L’heure n’est plus à amadouer les masses populaires, mais à les organiser
L’heure n’est plus à amadouer les masses populaires, mais à les organiser
Stéphane Doucet
Clarté – Septembre 2025

Un débat public fait rage depuis le début du mois de mai suite à la publication d’un article par l’Institut économique de Montréal (IEDM) concernant l’augmentation du nombre de conflits de travail au Québec. Que ce soit les chercheurs, les grands médias, les syndicats, tous ont leur mot à dire. Selon l’IEDM, qui se base sur des données de Statistiques Canada : “ le Québec a été la cible de 91 pour cent des arrêts de travail recensés au Canada, dont la quasi-totalité étaient des grèves”. C’est le genre de données sur lesquelles la CAQ s’est appuyé pour défendre son projet de loi 89 pour faire sauter le droit de grève au Québec. Depuis cette publication, plusieurs réactions ont été recensées dans les grands médias et sur les réseaux sociaux, mais qu’en est-il véritablement en ce qui concerne le recours à la grève au Québec?
Or, la CSN a relevé une différence de taille entre les chiffres fournis par le gouvernement fédéral et le Ministère du Travail du Québec. Pour 2024, le fédéral chiffrait 759 conflits de travail au Québec, alors que le provincial n’en dénombrait que 208. Selon la CSN: “ Les représentants d’EDSC (Emploi et développement social Canada) ont confirmé à la CSN que les données sur les conflits de travail au Québec pour la période 2022-2025 sont inexactes et qu’elles doivent être complètement recalculées.” Le 16 juillet, Statistiques Canada les retirait de son site.
Le professeur Mathieu Dupuis, spécialiste de relations industrielles à l’Université Laval, rappelle qu’il “faut toujours être prudent avec l’interprétation des statistiques”. Il propose trois raisons principales pour le regain de l’action industrielle qui semble être en marche au Québec: l’inflation et les problèmes économiques, le choc de la pandémie et la prise de conscience de l’importance du travail, puis finalement l’effet “contagieux” des victoires de la mobilisation entre les différents syndicats, notamment la victoire partielle du Front commun de 2023.

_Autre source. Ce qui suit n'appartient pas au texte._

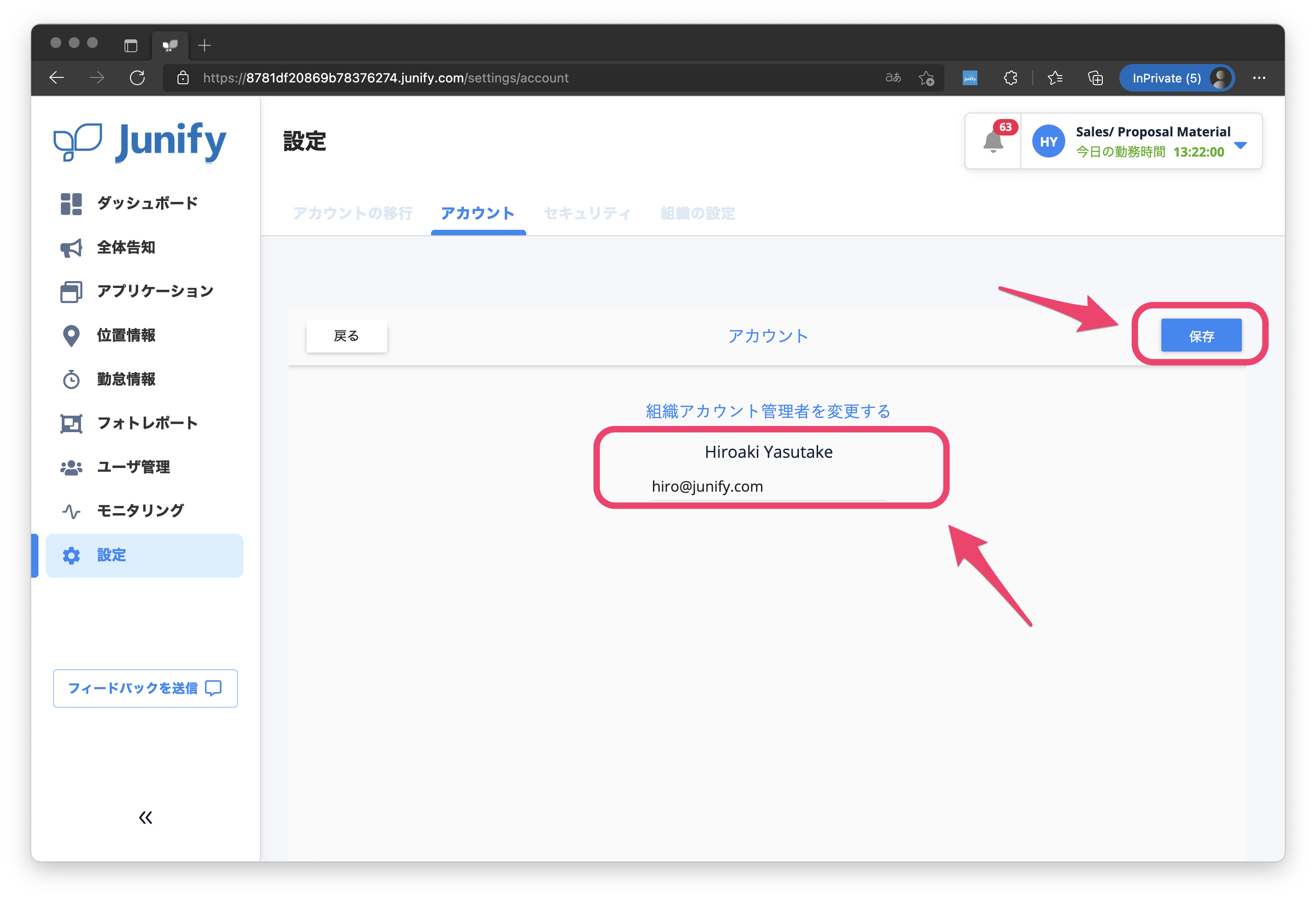Open the user management people icon
This screenshot has width=1316, height=900.
71,467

Du côté syndical, deux discours à ce sujet semblent se contredire. D’une part, la CSN condamne le patronat, le gouvernement et l’IEDM pour l’utilisation de données erronnées dans le but d’imposer un recul du droit de grève au Québec et souligne que ces derniers négocient « de mauvaise foi ». Au lieu de rappeler que la grève sert l’intérêt général des travailleurs et de la classe ouvrière, on se confond en excuses, comme si quitter les machines représentait un tabou.

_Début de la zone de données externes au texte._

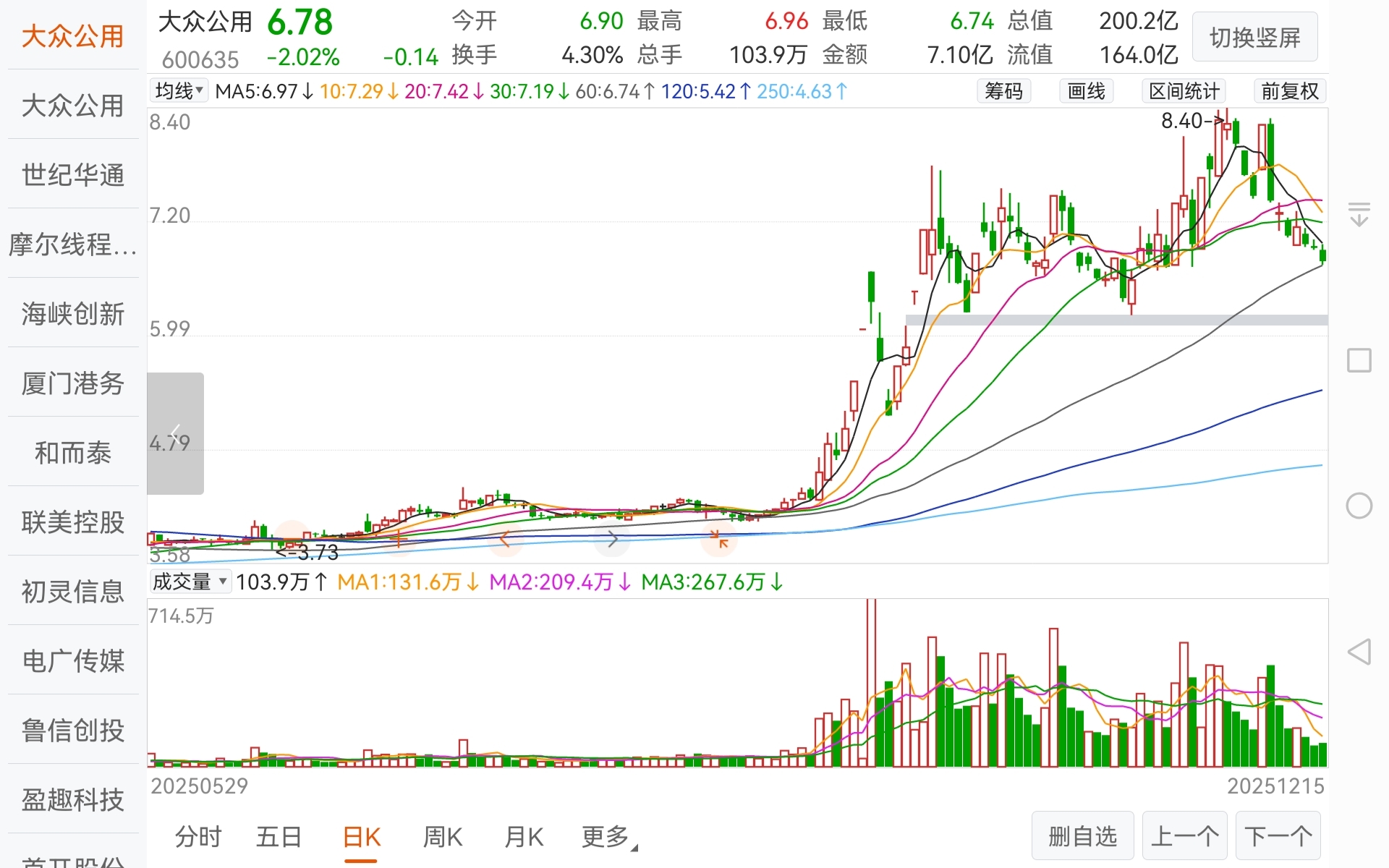The image size is (1389, 868).
Task: Tap the orange left arrow chart marker
Action: [x=506, y=539]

Les Teamsters (affiliés à la FTQ) n’hésitent pas, quant à eux, à verser dans l’ouvriérisme de façade pour rappeler que « le Québec a historiquement une tradition syndicale forte et une culture démocratique active qui favorise la mobilisation collective. » Bien essayé, dirons-nous, surtout de la part d’un syndicat répondant avant tout de l’impérialisme états-unien! Du même souffle, ils appellent néanmoins « au dialogue plutôt qu’à la confrontation législative. Les interventions unilatérales, comme la Loi 89, tendent à exacerber les tensions plutôt qu’à les résoudre. » Ils saluent le courage des grévistes, mais de l’extérieur, sans se mouiller pour récolter les fruits de la lutte des autres.

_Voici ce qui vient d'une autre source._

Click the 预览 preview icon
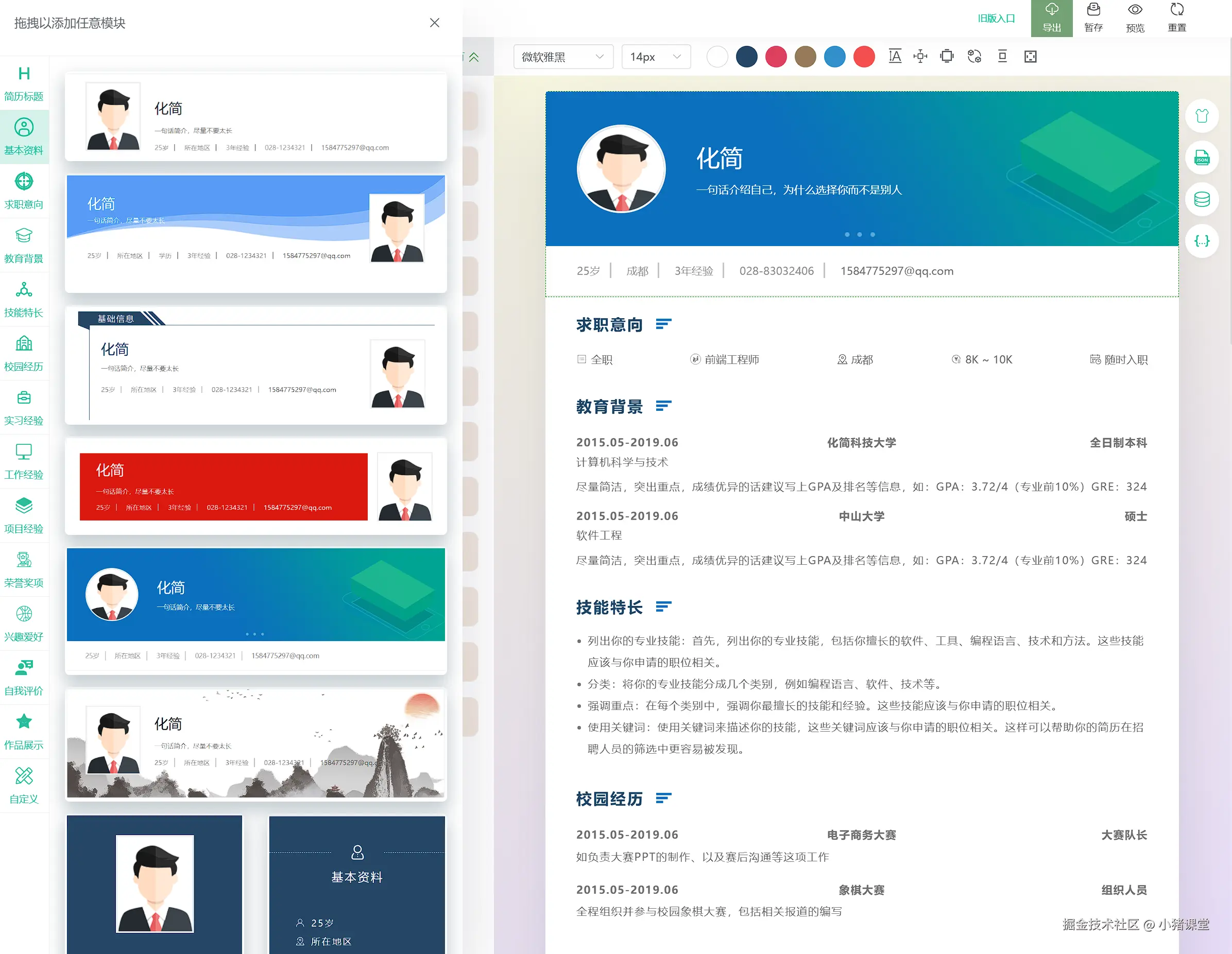Screen dimensions: 1232x954 [1135, 17]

Au final, il ne s’agit que d’une différence dans la posture, dans le superficiel. Aucun syndicat n’a eu le courage de rappeler qu’entre le capital et le travail, entre les patrons et les salariés, il ne peut y avoir de dialogue, mais seulement une âpre confrontation qui, à terme, doit se traduire en lutte des classes.
Fondamentalement, qu’on ait connu au Québec 759 ou 208 grèves en 2024, n’importe que peu. Ce qui compte, c’est le rapport de forces. Si la CAQ a pu imposer la loi 89 et attaquer pour une énième fois le droit de grève au Québec, c’est parce qu’elle savait qu’elle pouvait le faire. Pari remporté, semble-t-il!
Devant une offensive si exacerbée de la classe dirigeante, l’heure n’est plus à amadouer les masses populaires comme si le mouvement syndical devait s’intégrer dans la bien séance du dialogue social tripartite (État, salariat, patronat) afin de museler les forces du travail de sorte qu’elles soient « raisonnables » devant leurs exploiteurs. L’heure est à la fierté et à l’organisation, à la hardiesse du combat contre le capitalisme monopoliste d’État. Bref, elle est à l’organisation minutieuse d’un rapport de forces adéquat pour mettre en échec le patronat et les forces de la réaction.